On the Oaklawn card of 11 races there were 10 chalk winners.
The 4th race, however, produced a $100 winner on which there were clear “tells” that he was ready to put
in a good effort.
The race was a pitiful field of 12 three, four, and five year old maidens going a mile and sixteenth on the dirt
in a maiden 10k claimer with a purse of $16.5k.
Naturally, the racing secretary leads the crowd to the obvious and makes the three horse the 3/1 morning line
favorite. The horse had run one race, a 32k mdn claimer at Houston at 6 furlongs and finished a straggling fourth,
some 16 lengths out. The second m/l favorite was a Lukas trained horse that looked like it could barely walk,
much less run.
There was one horse with a decent current work – the 6 – Deep Dive with a 4 furlong work of :48 3/5 on March 20,
just six days before this race. There were only 4 other horses in the 12 horse field that had a “current” pre-race work.
Now, 4 furlongs at :48 3/5 is not exaclty a blazing work on the West Coast but at Oaklawn Park it is an exceptional
work, the best for Deep Dive in three months and 6 works.
The 6 had the best (of his last three races) Brisnet E-2 or middle pace and a decent late pace figure of 83.
So there were 2 eye-catching “tells” on the 6; the best pre-race work by far, the best middle pace figure by far.
You had to look past his last 2 pitiful races and go back to the three races before that. In his second race at Asinnobia
Downs in Canada he had closed some 7 lengths from the first call to the finish and was fourth in the 6 furlong try.
In his next race at the same track he closed some 5 lengths from the first call to the finish and again was 4th at 6 furlongs.
In his 2nd race back at Oaklawn he didn’t get out well and was distanced (pulled up) at the first call.

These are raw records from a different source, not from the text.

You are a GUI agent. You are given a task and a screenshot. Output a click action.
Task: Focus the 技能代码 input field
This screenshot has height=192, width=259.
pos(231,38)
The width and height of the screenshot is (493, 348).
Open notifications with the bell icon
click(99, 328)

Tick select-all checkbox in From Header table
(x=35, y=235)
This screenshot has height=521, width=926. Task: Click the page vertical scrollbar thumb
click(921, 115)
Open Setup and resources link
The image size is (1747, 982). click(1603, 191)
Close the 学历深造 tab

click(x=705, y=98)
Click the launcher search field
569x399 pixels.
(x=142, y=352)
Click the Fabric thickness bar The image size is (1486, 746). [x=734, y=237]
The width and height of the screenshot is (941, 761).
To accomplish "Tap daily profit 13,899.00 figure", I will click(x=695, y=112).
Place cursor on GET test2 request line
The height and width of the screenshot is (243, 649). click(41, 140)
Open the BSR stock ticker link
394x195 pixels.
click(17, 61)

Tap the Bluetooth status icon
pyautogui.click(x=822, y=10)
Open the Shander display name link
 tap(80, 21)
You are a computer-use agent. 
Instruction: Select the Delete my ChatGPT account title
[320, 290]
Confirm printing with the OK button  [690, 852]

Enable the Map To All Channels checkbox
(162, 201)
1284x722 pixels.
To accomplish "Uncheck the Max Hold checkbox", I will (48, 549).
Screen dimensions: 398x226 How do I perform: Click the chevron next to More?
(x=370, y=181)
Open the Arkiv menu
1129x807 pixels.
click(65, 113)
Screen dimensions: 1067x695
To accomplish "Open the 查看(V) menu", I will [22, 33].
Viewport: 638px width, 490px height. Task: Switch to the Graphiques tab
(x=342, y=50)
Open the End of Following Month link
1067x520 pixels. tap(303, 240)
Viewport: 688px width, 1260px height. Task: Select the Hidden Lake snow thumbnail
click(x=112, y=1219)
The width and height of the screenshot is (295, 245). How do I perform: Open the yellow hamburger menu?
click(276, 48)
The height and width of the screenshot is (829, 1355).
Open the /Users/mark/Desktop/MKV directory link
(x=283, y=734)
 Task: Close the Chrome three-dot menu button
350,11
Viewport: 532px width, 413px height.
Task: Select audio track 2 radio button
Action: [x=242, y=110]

In his last race he didn’t get out well again and in my opinion was pulled up, saving him for the current race.
The Hidden Horse System called for a substantial win and place bet on the 6, with twice as much to place as to win.
The clear tells were there that this horse had a shot at a big effort in this race, the methodology of the system
pointed to him as the logical candidate for a triple digit payoff.
A hundred to win and two hundred to place would have returned $14,440. I know, if only, woulda, shoulda, coulda…
But the clear “tells” were there, deep in the forest of variants that point to a long shot candidate.
The winner ran back to his Asinnobia Downs form and came from 9th at the head of the stretch to win going away.
Believe the tells! Believe the works!